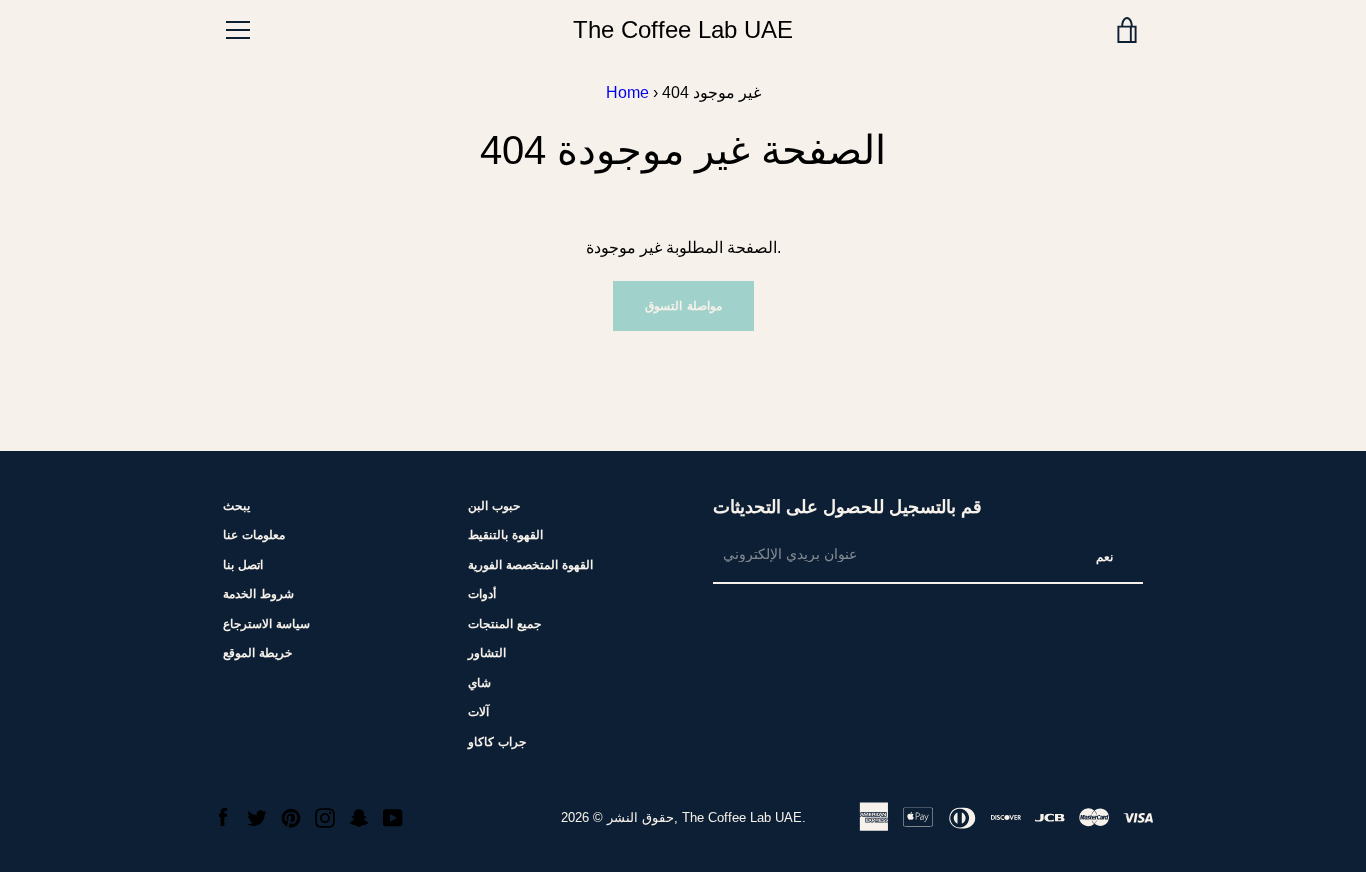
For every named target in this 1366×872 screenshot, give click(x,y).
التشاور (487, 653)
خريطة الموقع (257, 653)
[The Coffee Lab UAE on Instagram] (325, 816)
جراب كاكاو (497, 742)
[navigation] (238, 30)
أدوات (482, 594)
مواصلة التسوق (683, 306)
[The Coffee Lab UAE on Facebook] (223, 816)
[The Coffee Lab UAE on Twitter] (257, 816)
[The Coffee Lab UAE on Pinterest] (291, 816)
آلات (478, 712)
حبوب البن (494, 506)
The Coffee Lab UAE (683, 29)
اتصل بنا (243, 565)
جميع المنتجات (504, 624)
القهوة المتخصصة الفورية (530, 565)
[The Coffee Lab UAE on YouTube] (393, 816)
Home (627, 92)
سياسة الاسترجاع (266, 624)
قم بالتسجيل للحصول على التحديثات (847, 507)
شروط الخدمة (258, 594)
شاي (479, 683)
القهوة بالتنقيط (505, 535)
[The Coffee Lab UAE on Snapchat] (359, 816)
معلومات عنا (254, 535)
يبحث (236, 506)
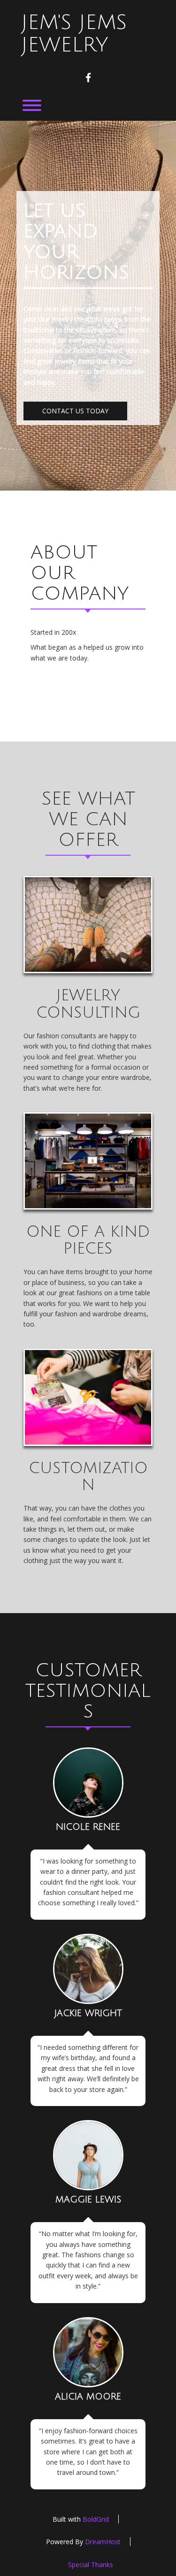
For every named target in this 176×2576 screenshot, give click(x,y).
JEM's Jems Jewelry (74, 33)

== Exercise objective ==
Reproduce the full listing faithfully, but do not carry over any pictures.

== Solution to the exercise ==
For every named target in this 1366×872 screenshot, give click(x,y).
التشاور (487, 653)
خريطة الموقع (257, 653)
[The Coffee Lab UAE on Instagram] (325, 816)
جراب كاكاو (497, 742)
[navigation] (238, 30)
أدوات (482, 594)
مواصلة التسوق (683, 306)
[The Coffee Lab UAE on Facebook] (223, 816)
[The Coffee Lab UAE on Twitter] (257, 816)
[The Coffee Lab UAE on Pinterest] (291, 816)
آلات (478, 712)
حبوب البن (494, 506)
The Coffee Lab UAE (683, 29)
اتصل بنا (243, 565)
جميع المنتجات (504, 624)
القهوة المتخصصة الفورية (530, 565)
[The Coffee Lab UAE on YouTube] (393, 816)
Home (627, 92)
سياسة الاسترجاع (266, 624)
قم بالتسجيل للحصول على التحديثات (847, 507)
شروط الخدمة (258, 594)
شاي (479, 683)
القهوة بالتنقيط (505, 535)
[The Coffee Lab UAE on Snapchat] (359, 816)
معلومات عنا (254, 535)
يبحث (236, 506)
For every named target in this 176×2576 screenshot, give click(x,y).
JEM's Jems Jewelry (74, 33)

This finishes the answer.